P.P.S. Now that I think about it, the only reason I remember my advisor's name is that I later saw him interviewed in a PBS documentary about a famous scientist he worked with.


that there's some paranoia you got


This research is one of the most fascinating things I've come across in a while: The idea that, regardless of whether there is such a thing as an innate trait of "intelligence", your belief that you are either good at something or not will hurt your performance.


There are many many examples of this. For example, if you give girls math tests and tell them your purpose in giving them the test is to check for gender differences in math performance, the girls do significantly worse than if you tell them nothing.

And it's not just intelligence - this is why sports psychologists can make a living coaching athletes.

Of course when you carry out research like this at school level, you can assume that the material is not impossible to master even for a child of average intelligence. I don't know whether these results hold at the world-class researcher level. Still, the school years provide an important foundation for later life, so it is proper that people look into what affects performance.


I'm not sure I see how that'd work with the really smart children. They can often get their homework done with the fraction of effort required from other kids. Praising the effort will then look ridiculous and seem like a lie. "Oh, I see that you've finished your math homework in 10 minutes. You must have worked really hard on that!"


So let them finish their homework in 10 minutes, and then find something that will take the child more than 10 minutes to do. And praise them for working on that. If praising the 10-minute homework effort is ridiculous, then don't do it. Raise the bar. There's got to be something in the whole field of mathematics that would take the kid more than 10 minutes. (General disclaimers apply, I'm sure there are limits to how high you can raise the bar before the kid goes homicidal on you.)


This is absolutely correct. There always has to be more and harder stuff for kids to accomplish. If there's a ceiling, then smart kids will quickly hit the ceiling and then start measuring themselves by how much effort is required to stay there. That's the way it was at my school: all the honors/AP kids learned the same material, and in every class there were at least a couple of kids who got high As on most things. The only way to distinguish yourself was to do it without working hard, because you couldn't distinguish yourself by accomplishing more and harder things.

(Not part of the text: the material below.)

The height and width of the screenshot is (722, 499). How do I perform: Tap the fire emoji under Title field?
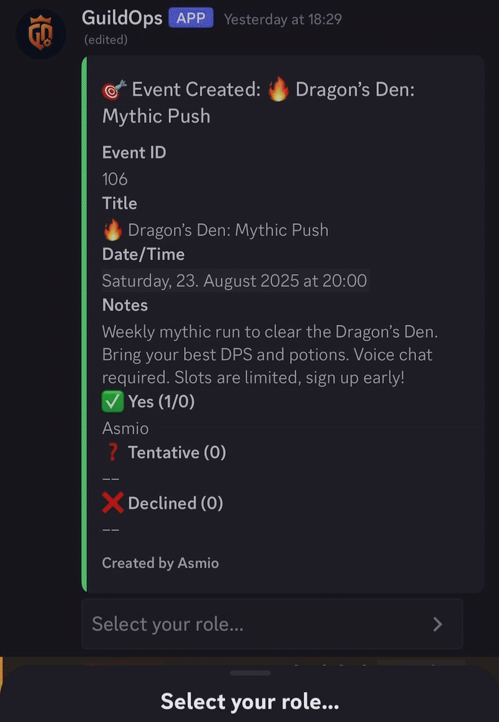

...or, praise them for working hard in a subject where they aren't talented enough to whip through the homework in ten minutes. If the kid is razor-sharp in math but merely above-average in reading, then their efforts in reading are the ones that particularly need encouragement.


(despite the elaborate caveat below, thank you for the detailed answer to my question; it seems like a very promising thing to try)

But if you treat the 10-minute homework as something not worthy of praise or mention, the child might feel cheated. Other kids are being praised for much less impressive efforts. I know I'm doing better than most in my class; why is this overlooked? Am I being penalized for my smarts? Perhaps I'm better off making the homework seem like a huge deal, and finishing it in two hours of seemingly herculean effort?

The parent may think it right to raise the bar as far as the child's aptitude allows, but the child won't necessarily feel this policy to be fair. And most children are naturally apt at gaming parental policies.


Then give the children a chance to develop themselves further; more advanced tasks, other variations of the same task, ask them to explain to you how they think when they solve the task, give them something completely different to spend 20 minutes learning/doing, etc.


I highly recommend juggling and balancing (a broom stick on the chin is a personal favourite) - it can be taught easily, requires quite different mental gymnastics and helps generics such as focus and determination. Plus circus is all about collaboration and entertainment, things that are rarely taught outside of a competitive framework in school. Good preparation for the development of an "interesting" personality, but I would say that!